Transporting a Dead Deer
Deer hunting is an economic lifeline in Greenville, bridging the gap between the summer tourist season and winter’s snowmobiling, skiing, and ice fishing. On Sundays, when hunting is not allowed, many hunters head home. It was my job to briefly detain them at a deer check station a few miles south of town. One Vermont hunter was particularly happy to be interviewed. “Hey Ron, do you remember me?” he asked, as he read the brass name plate pinned to my state wildlife uniform. “You checked the tag on my dead deer last year.” Each November in the late 1980s, I operated a weekend deer check station. “Sorry,” I answered, “I interview about 100 hunters each year.”
“Last November,” he continued, “at this rest area, you examined a nice buck I’d shot northwest of Moosehead Lake. Since the deer was stored inside my Dodge Ram Charger, you warned me that I might be ticketed by a game warden if part of the deer wasn’t displayed outside the vehicle. (This law has since been rescinded.) So, to be legal, I closed the rear door on the deer’s tail. That way if a warden followed me he could see that I was transporting a deer.”

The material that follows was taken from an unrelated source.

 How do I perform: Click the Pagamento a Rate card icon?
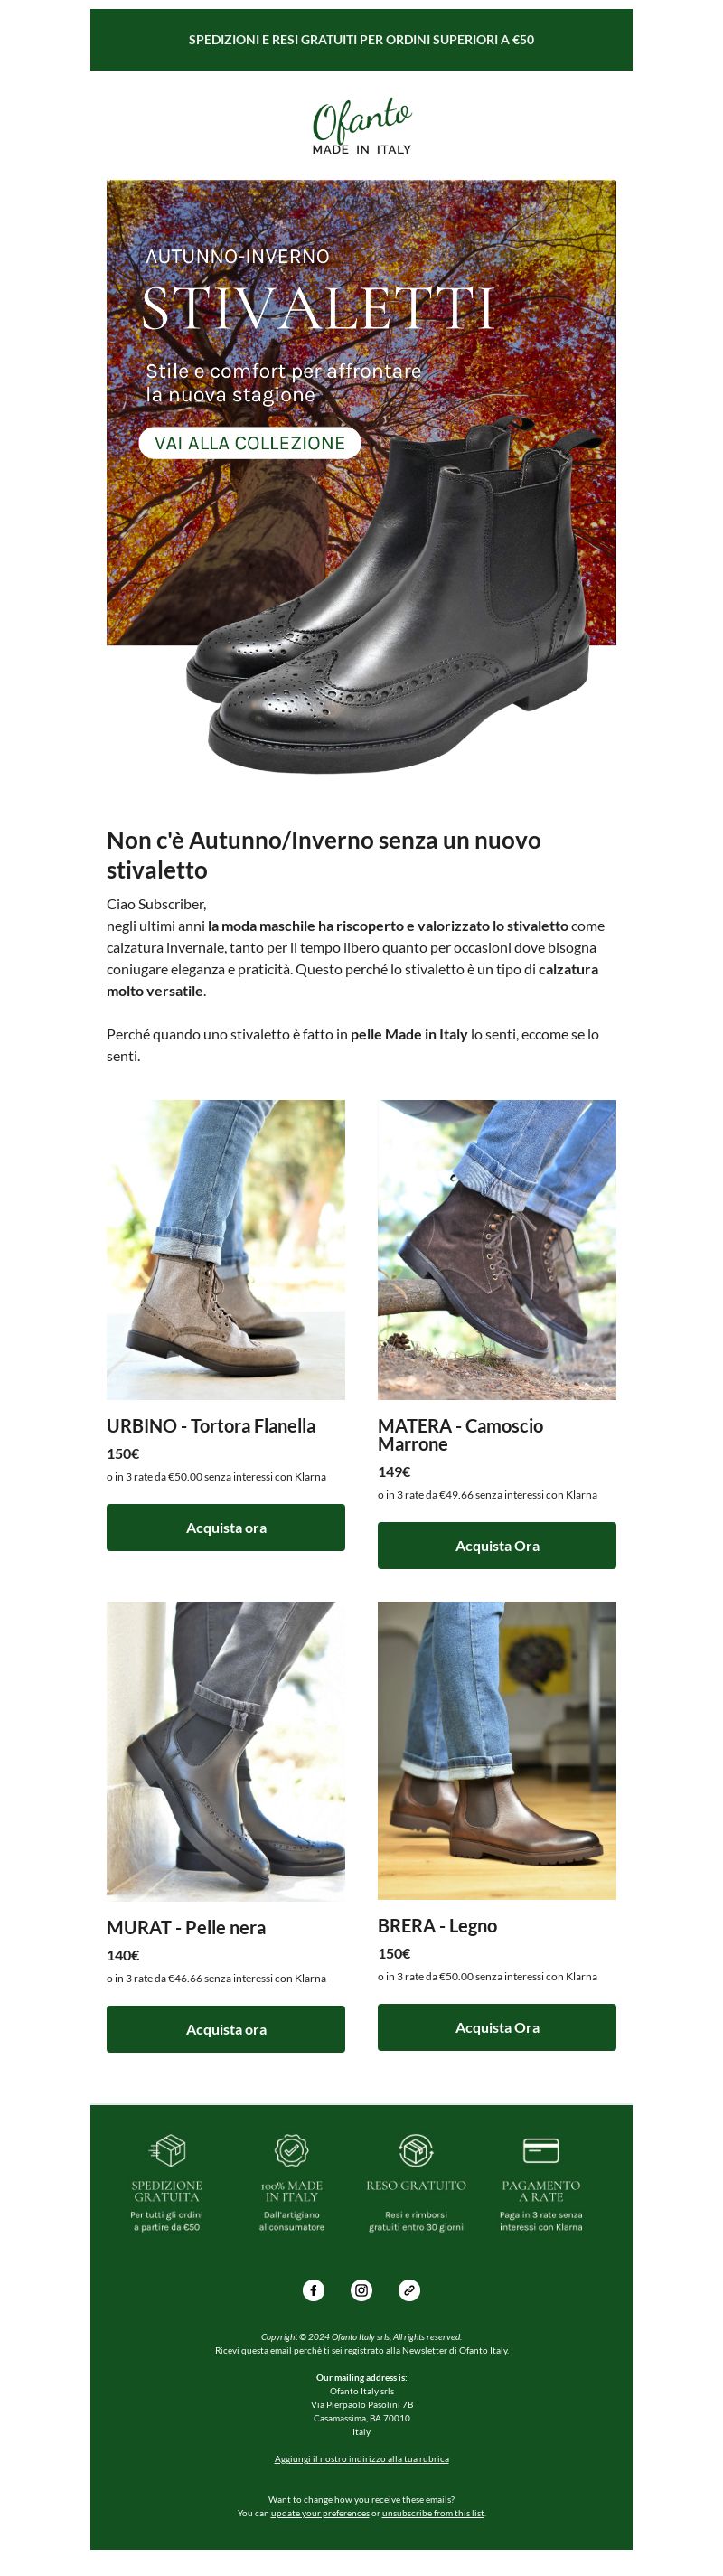coord(541,2149)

He said he had waited a year to tell me the rest of the story. “I hopped on I-95 south in Newport and hadn’t gone but 20 miles or so when the vehicle behind me flashed its headlights to get my attention. I glanced in the rearview mirror and saw that it wasn’t a law enforcement vehicle, so I kept driving. A few minutes later the vehicle, driven by an elderly woman, pulled up alongside me. She tooted the horn and motioned for me to pull over. This went on for several miles. I finally relented by stopping in the breakdown lane. She parked her vehicle behind mine, walked up to my open window, and said with irritation, “Mister, I’ve been trying to get your attention for the last 10 miles. Your dog’s tail is stuck in the car door!”
Writer Ronald Joseph is a retired Maine wildlife biologist. He lives in central Maine.